§ **EXERCISE INSTRUCTIONS**
The required response is the number of lines in the entries that include the word "icon", with nothing added.

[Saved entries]
--

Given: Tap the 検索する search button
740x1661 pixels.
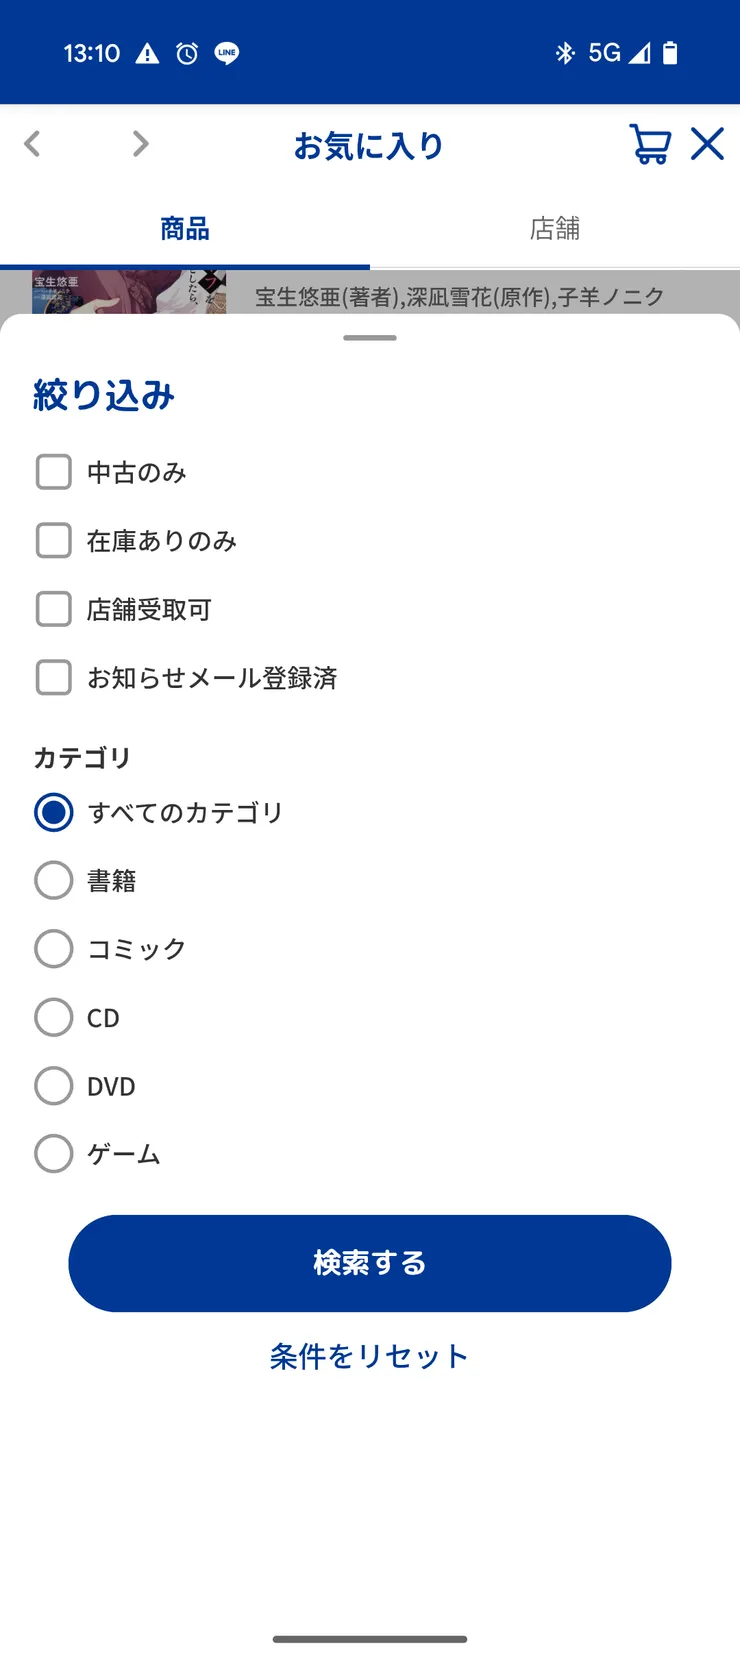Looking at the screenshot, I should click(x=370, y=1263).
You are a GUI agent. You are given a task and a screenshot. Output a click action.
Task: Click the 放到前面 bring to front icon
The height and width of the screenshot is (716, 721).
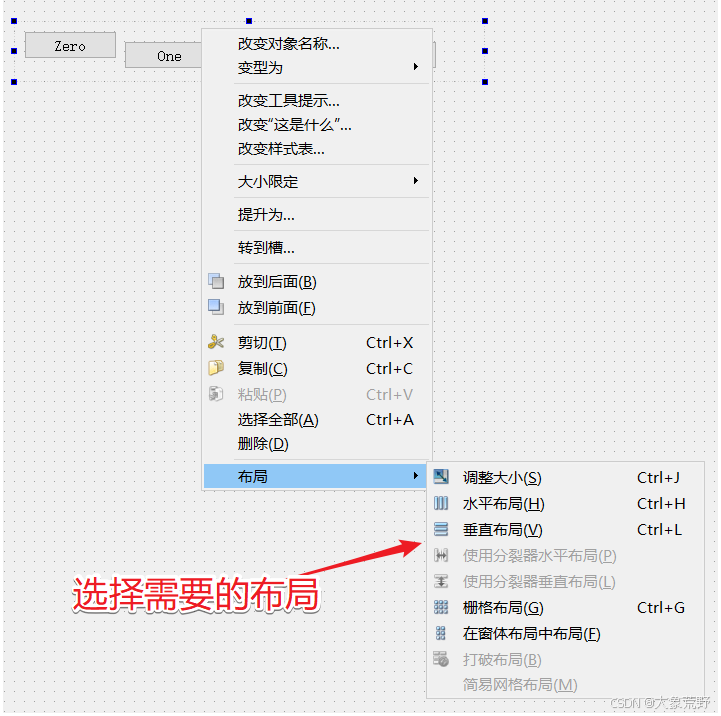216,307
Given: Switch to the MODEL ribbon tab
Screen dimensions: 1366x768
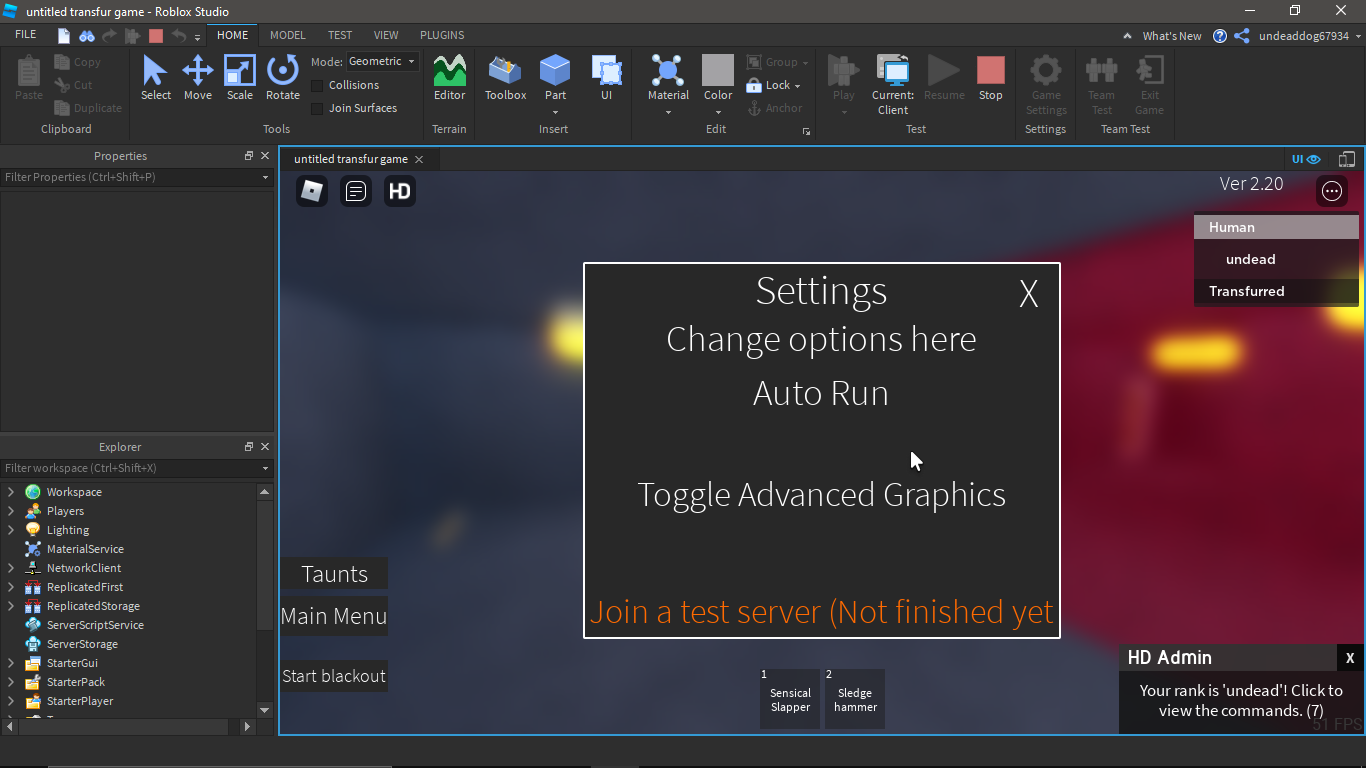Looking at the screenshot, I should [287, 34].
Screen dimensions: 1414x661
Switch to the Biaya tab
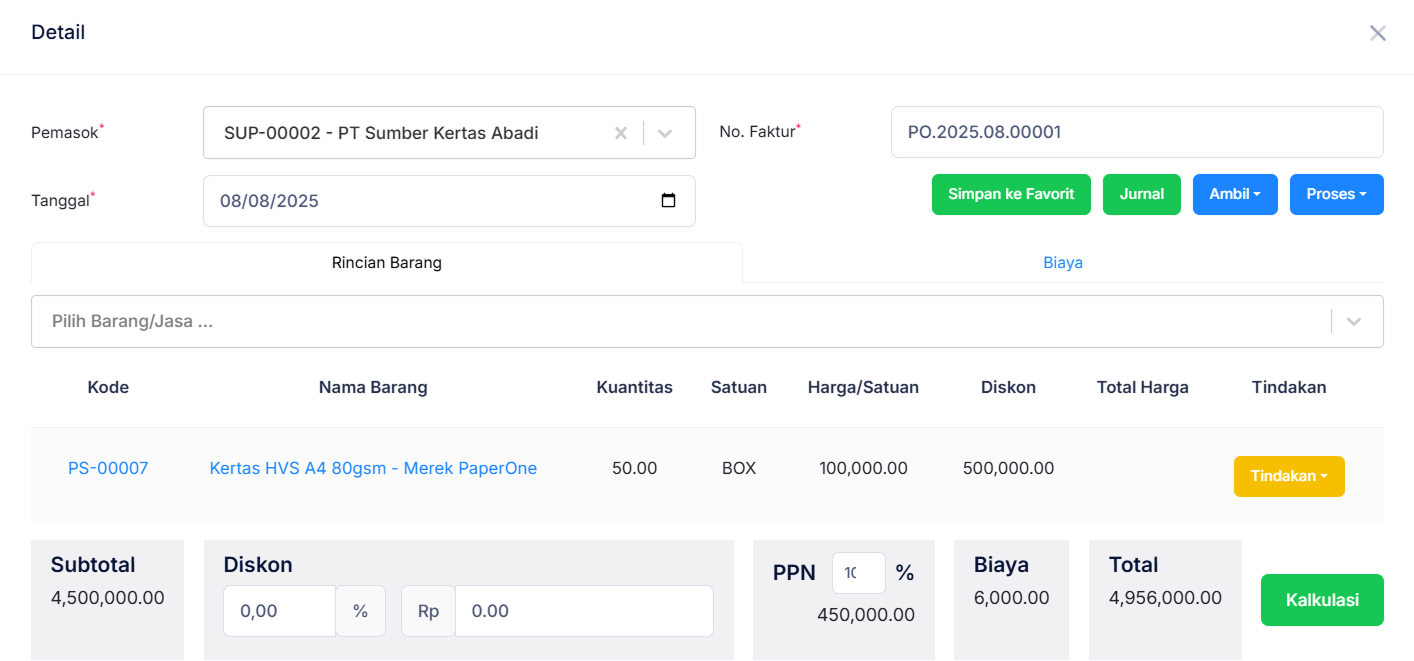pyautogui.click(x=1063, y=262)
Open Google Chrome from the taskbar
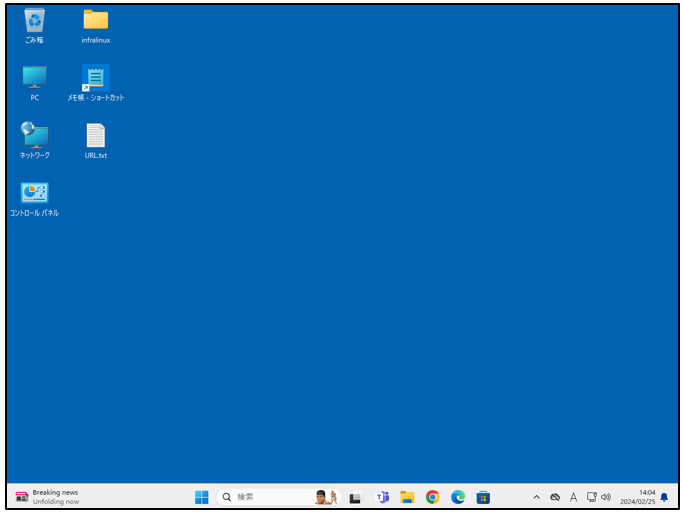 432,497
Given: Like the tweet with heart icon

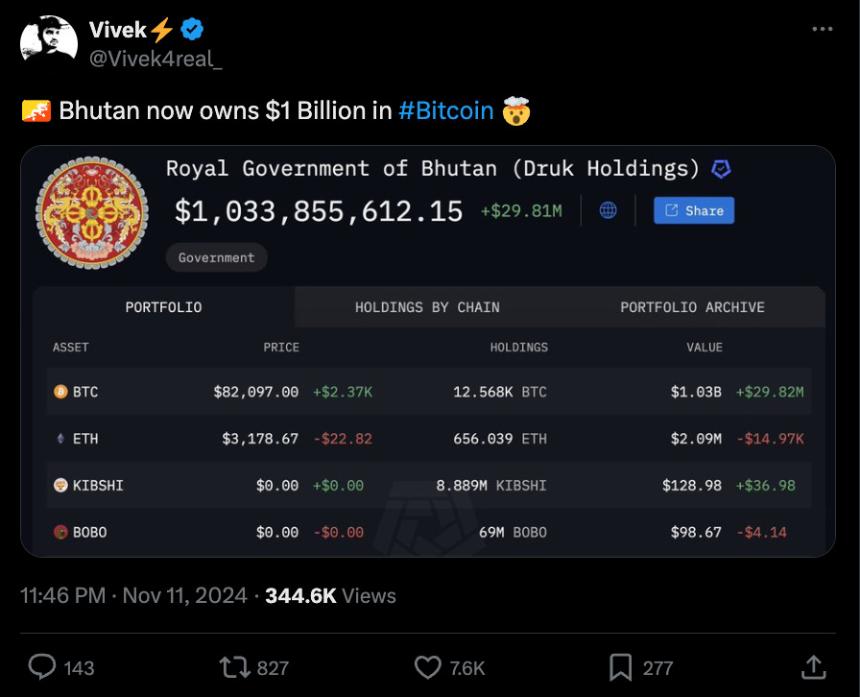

--

§ **RESPONSE BELOW**
2